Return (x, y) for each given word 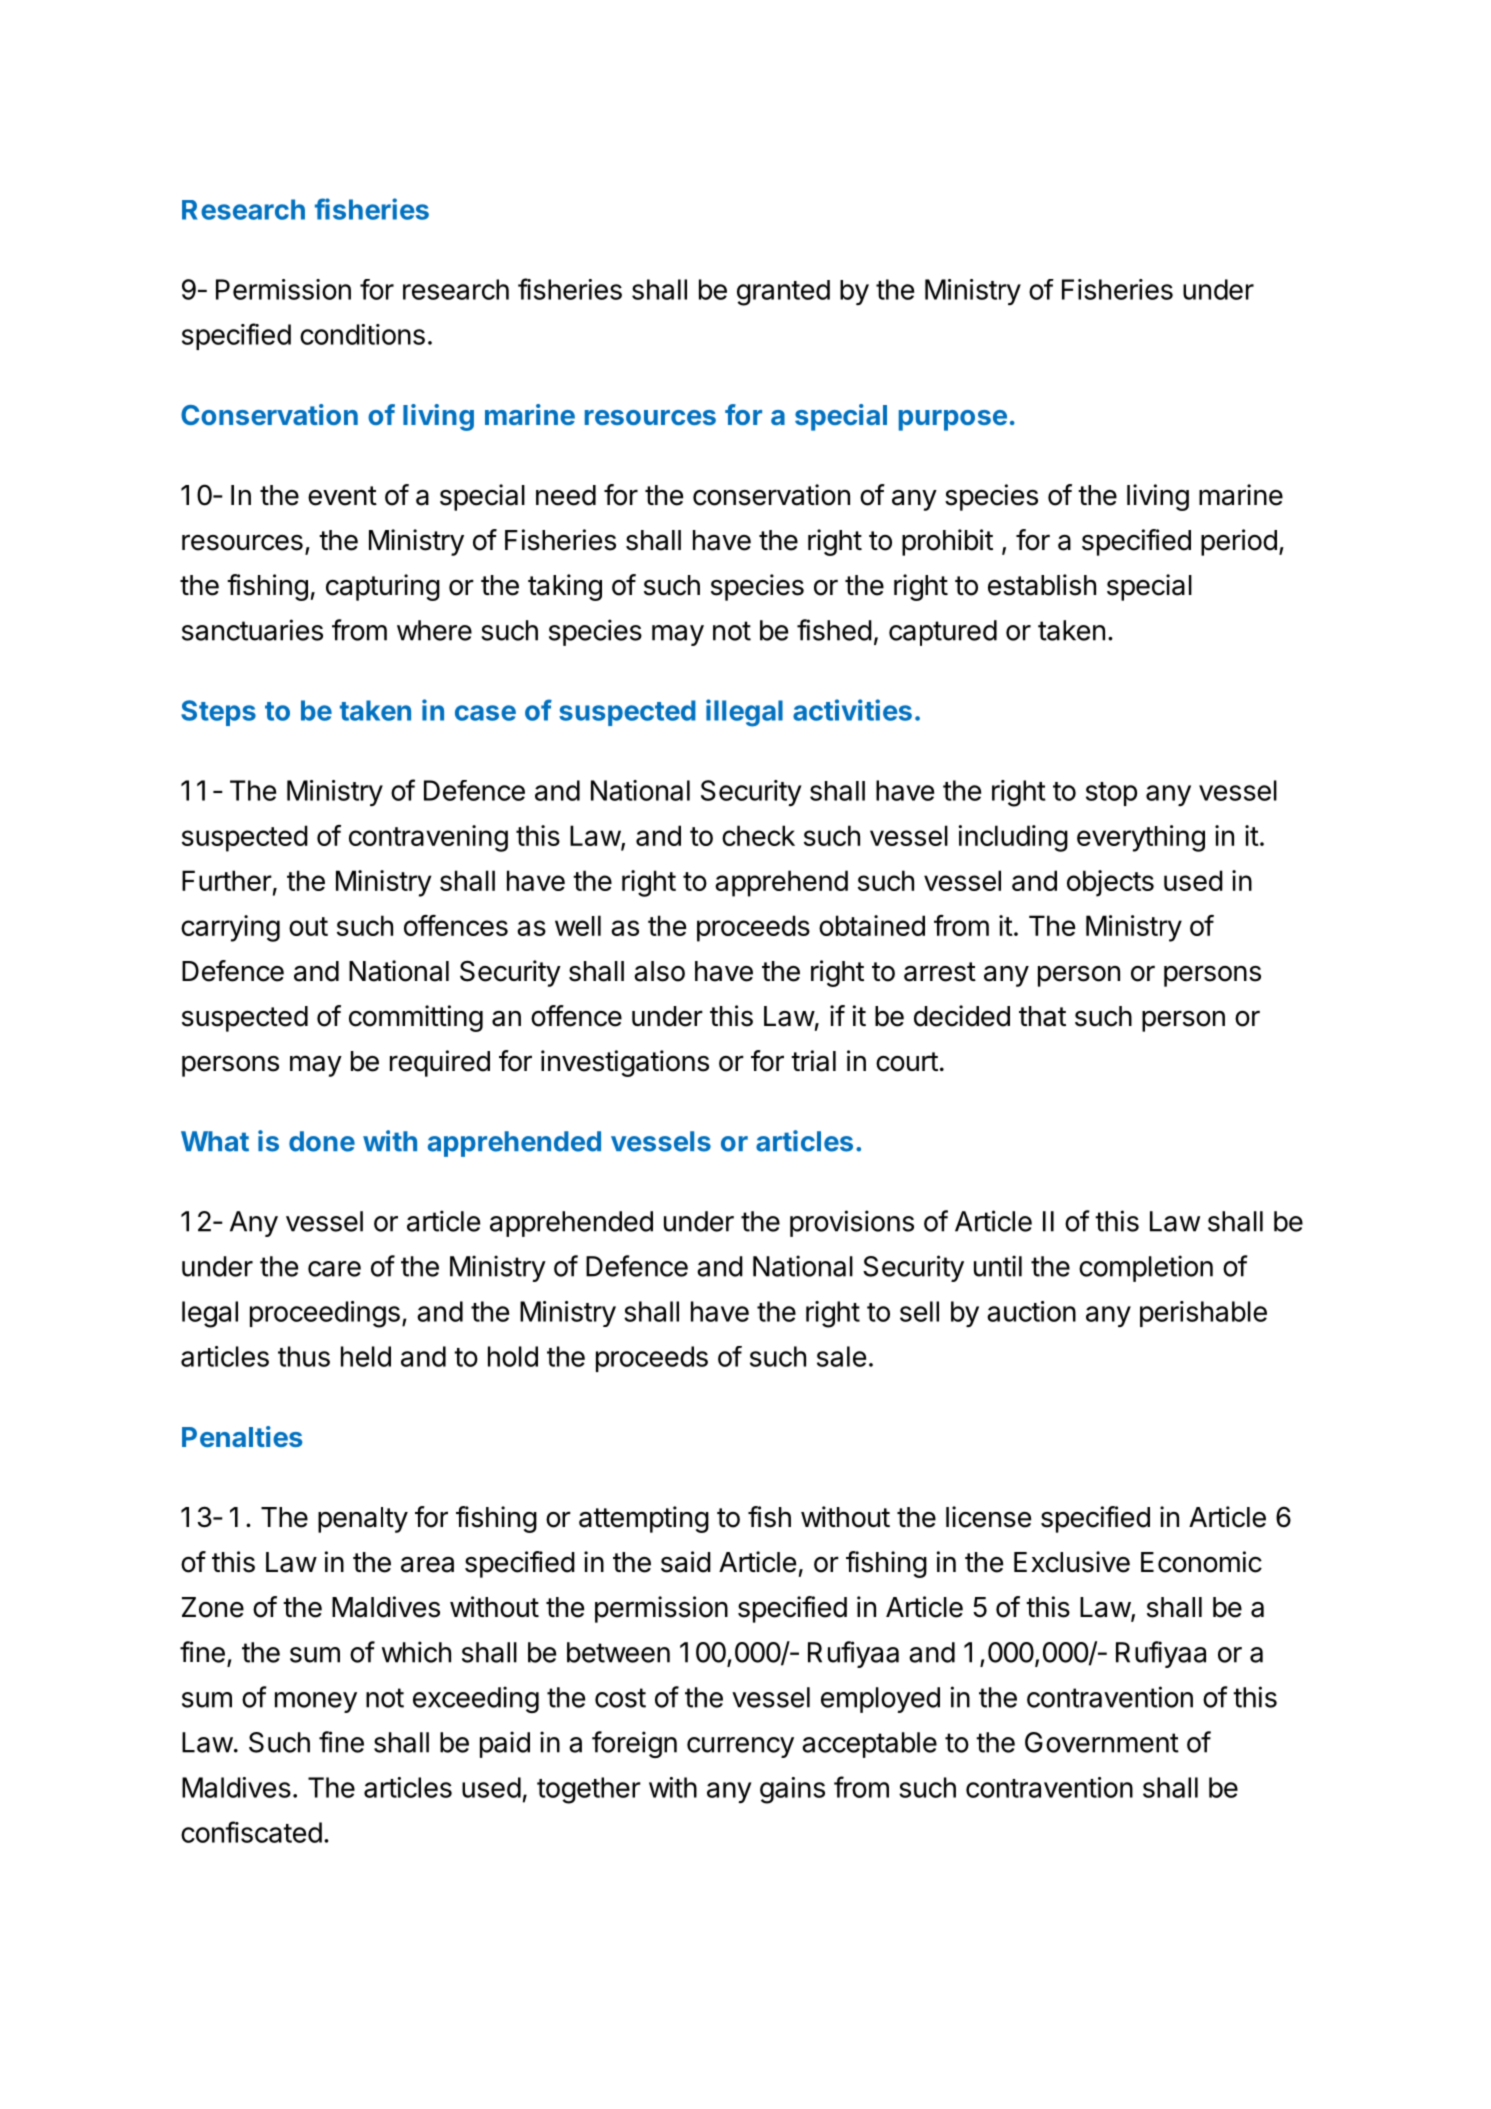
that (1042, 1016)
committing (416, 1018)
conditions (362, 334)
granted (783, 293)
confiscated (251, 1832)
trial (813, 1061)
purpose (953, 420)
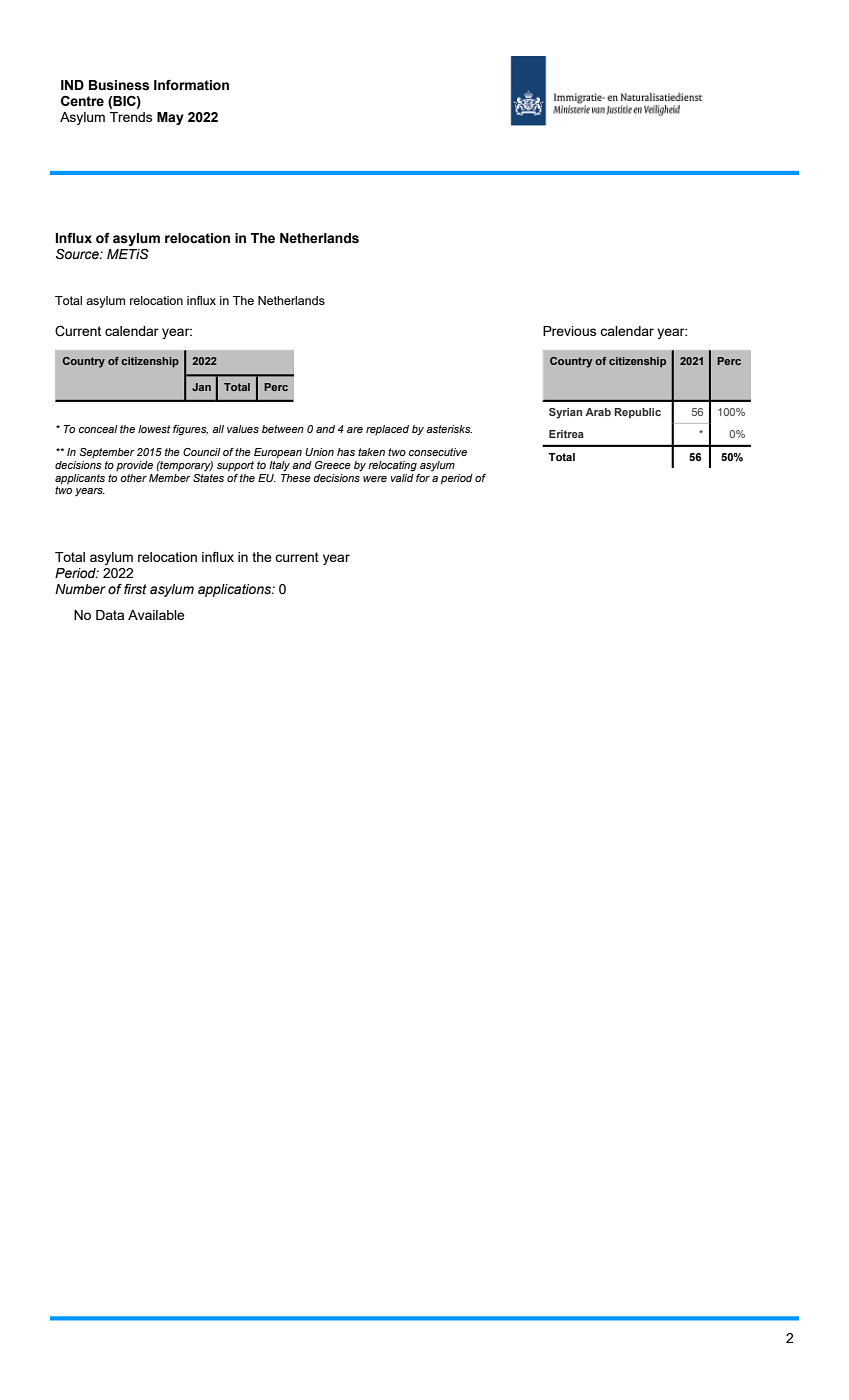 This screenshot has width=849, height=1400. Describe the element at coordinates (355, 430) in the screenshot. I see `are` at that location.
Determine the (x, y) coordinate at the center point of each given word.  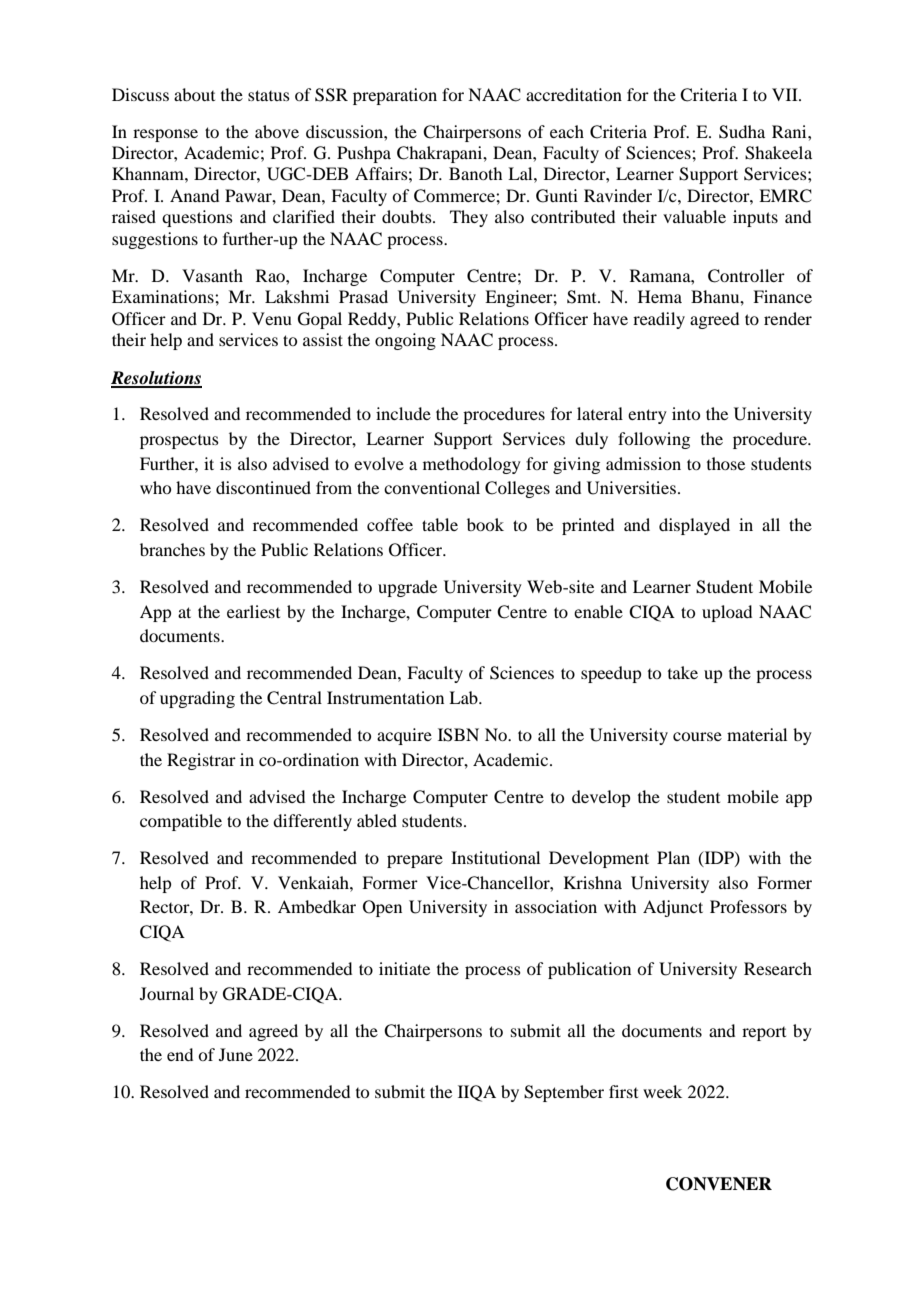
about (194, 94)
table (440, 524)
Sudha (742, 132)
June (236, 1054)
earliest (253, 611)
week (662, 1091)
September (564, 1093)
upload (727, 613)
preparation (395, 96)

Problem statement
Change "Determine" to "Find" in the records from the line with "conditions (362, 334)" through the end of the records, leaving everything else in those lines unchanged. Give only those lines, and leave the pictures out.

Problem solution
conditions (362, 334)
granted (783, 293)
confiscated (251, 1832)
trial (813, 1061)
purpose (953, 420)
 This screenshot has width=849, height=1400. Describe the element at coordinates (355, 430) in the screenshot. I see `are` at that location.
Find the (x, y) coordinate at the center point of each given word.  
about (194, 94)
table (440, 524)
Sudha (742, 132)
June (236, 1054)
earliest (253, 611)
week (662, 1091)
September (564, 1093)
upload (727, 613)
preparation (395, 96)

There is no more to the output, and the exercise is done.